The Map is Not the Territory
Susan Maxwell

The Map is not the Territory

Susan Maxwell
To the very rim of the horizon, the world was made of pearls and smoke. The clouds were white as the concealing snow, but low, down to the rooftops; and here and there furrows of dark – earth, black brambles and hoof-churned snow – broke the planes of the confection that the world had become. There was snow on the roof of the studio, and it spangled wetly in the misty light.

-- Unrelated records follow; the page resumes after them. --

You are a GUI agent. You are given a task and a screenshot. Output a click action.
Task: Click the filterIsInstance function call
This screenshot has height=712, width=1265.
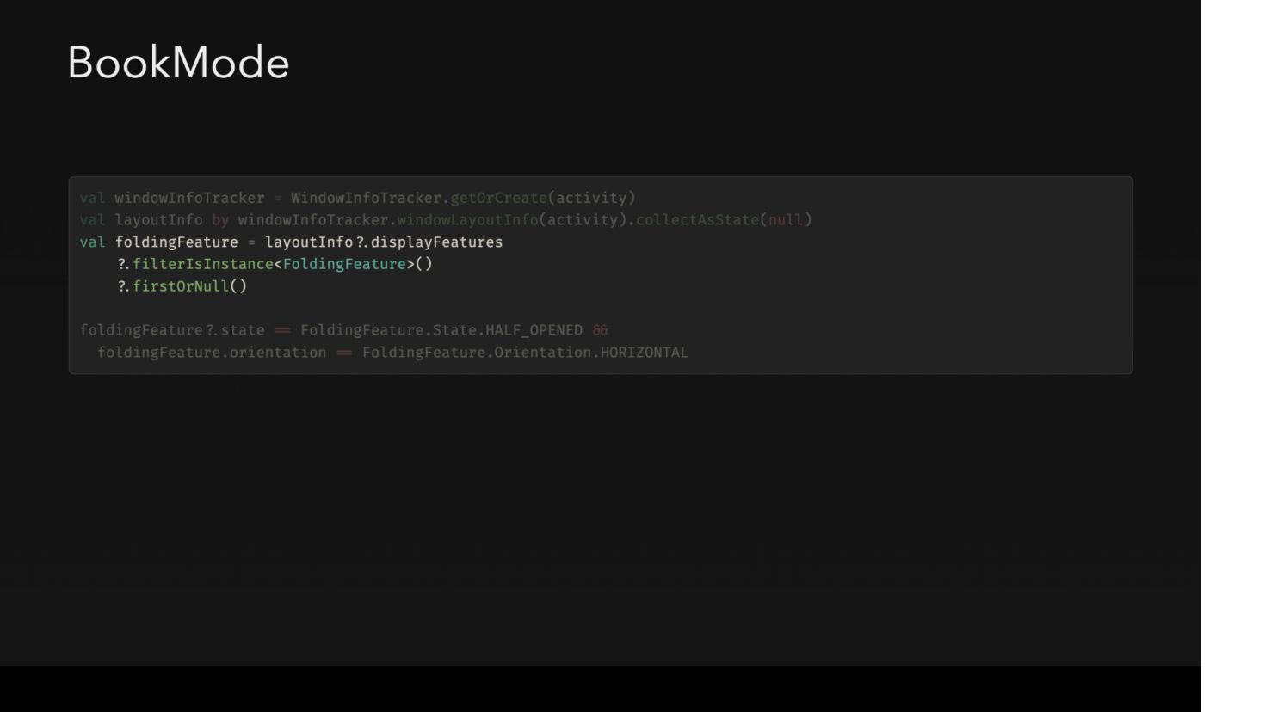click(203, 264)
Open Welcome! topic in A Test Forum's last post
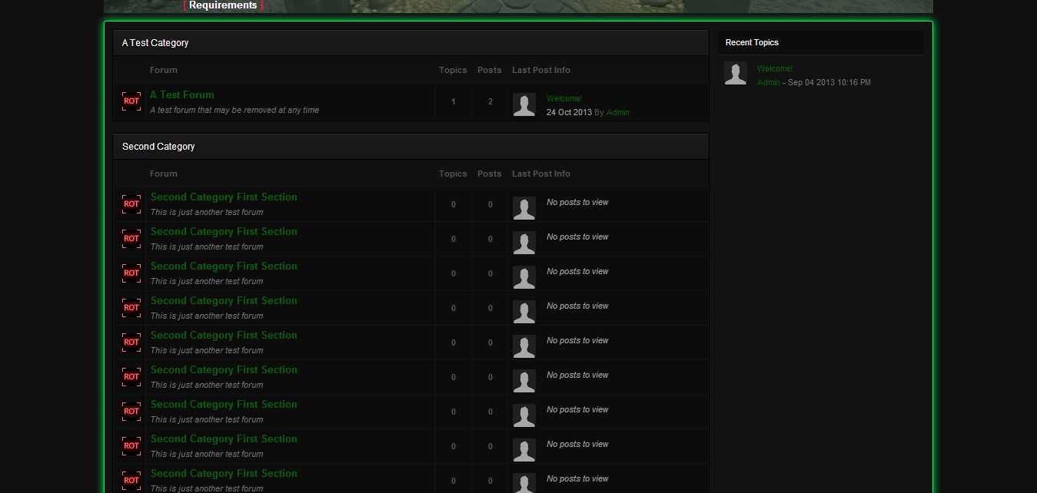1037x493 pixels. tap(564, 98)
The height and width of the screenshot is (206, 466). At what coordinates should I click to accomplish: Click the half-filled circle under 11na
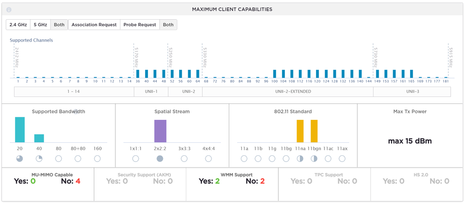coord(300,159)
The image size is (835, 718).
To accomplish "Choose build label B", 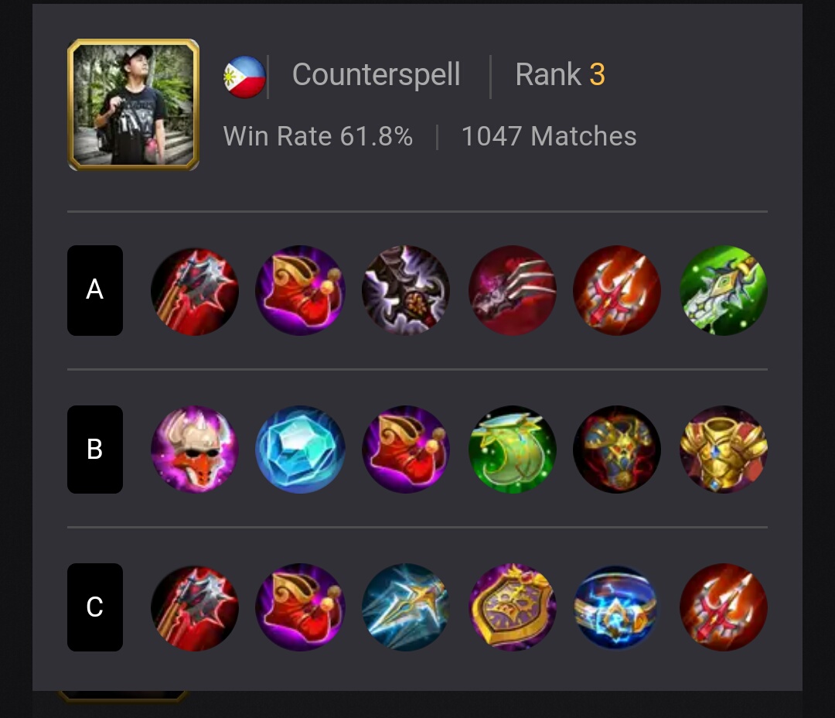I will click(95, 450).
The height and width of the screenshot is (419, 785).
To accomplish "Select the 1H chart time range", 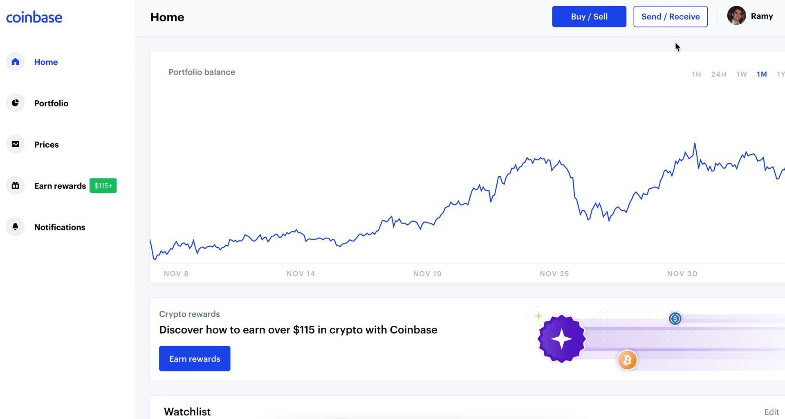I will coord(696,74).
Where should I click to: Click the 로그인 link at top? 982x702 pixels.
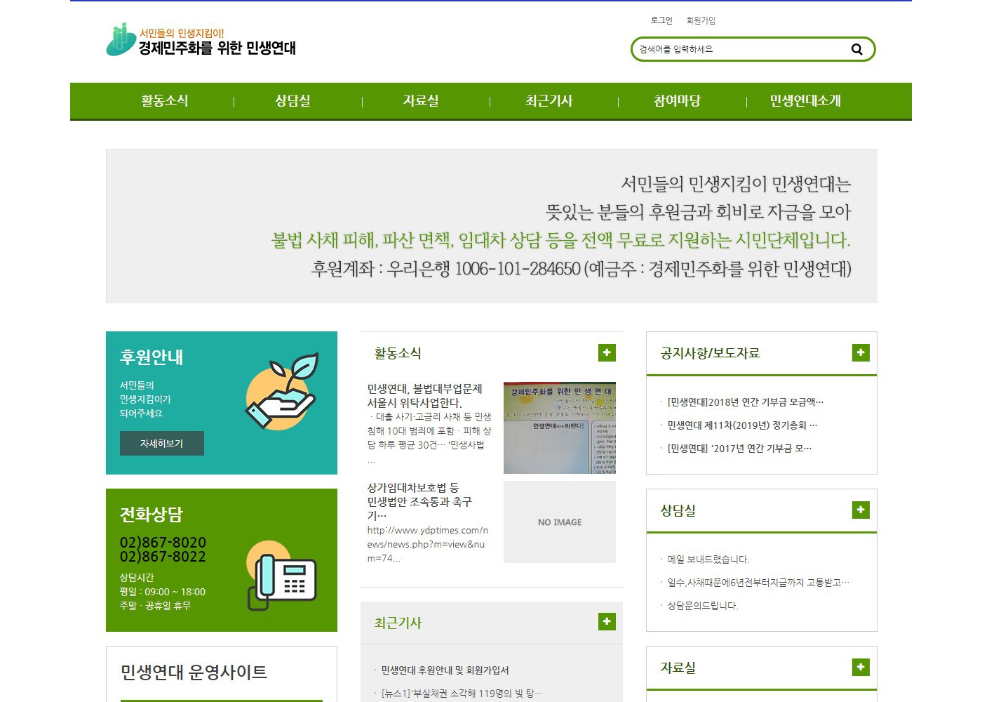[661, 20]
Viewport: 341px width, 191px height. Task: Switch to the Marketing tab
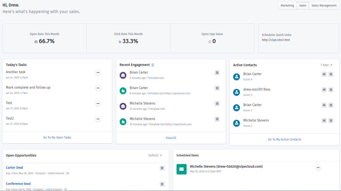coord(287,6)
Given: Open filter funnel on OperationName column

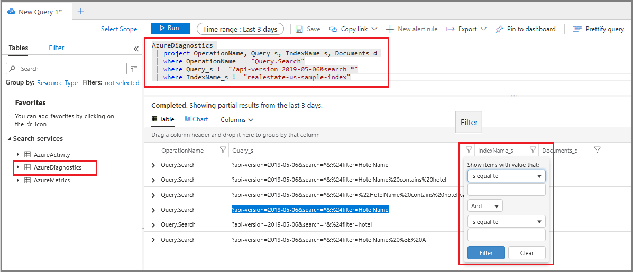Looking at the screenshot, I should (223, 150).
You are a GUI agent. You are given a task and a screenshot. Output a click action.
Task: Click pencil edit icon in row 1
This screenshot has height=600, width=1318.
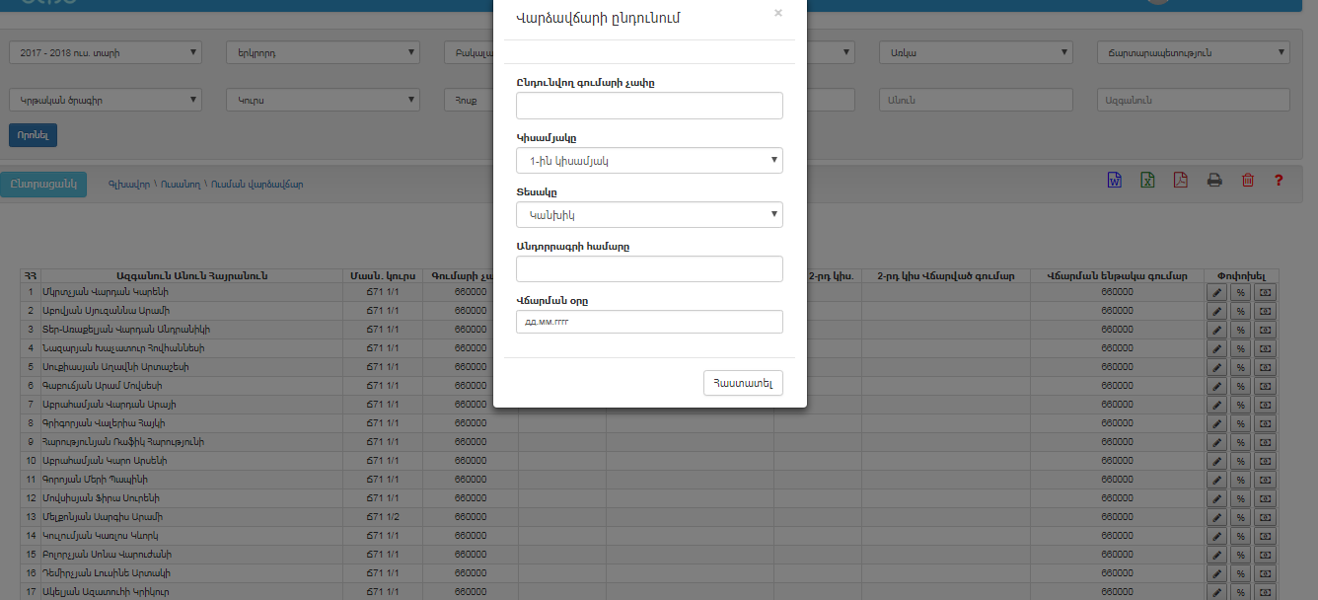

Daisy was dressed for work, in heavy cotton-jean overalls, loose enough for several woollen layers beneath, and topped off by a bizarre scarf inexpertly knitted for her by her mother, but bright and gloriously warm. Crossing the snow required exaggerated steps. Ribbons of dead – or at least badly swooning – grass straggled across the surface of the snow, and here and there birds and bushes had dropped berries that glittered in the icy sparkle. Daisy stopped in her tracks and almost laughed aloud; the scene was ridiculously picture-postcard. Even the silence was sugar-coated.
A crow’s voice rasped and the snow creaked beneath Daisy’s boots as she turned. The bird was perched on the ridge of the house. It looked about, and then called again, thrusting its beak forward in the effort. It took a few steps along the ridge, then settled its wings. After a few moments it flew away, and disappeared into the elm trees at the garden boundary.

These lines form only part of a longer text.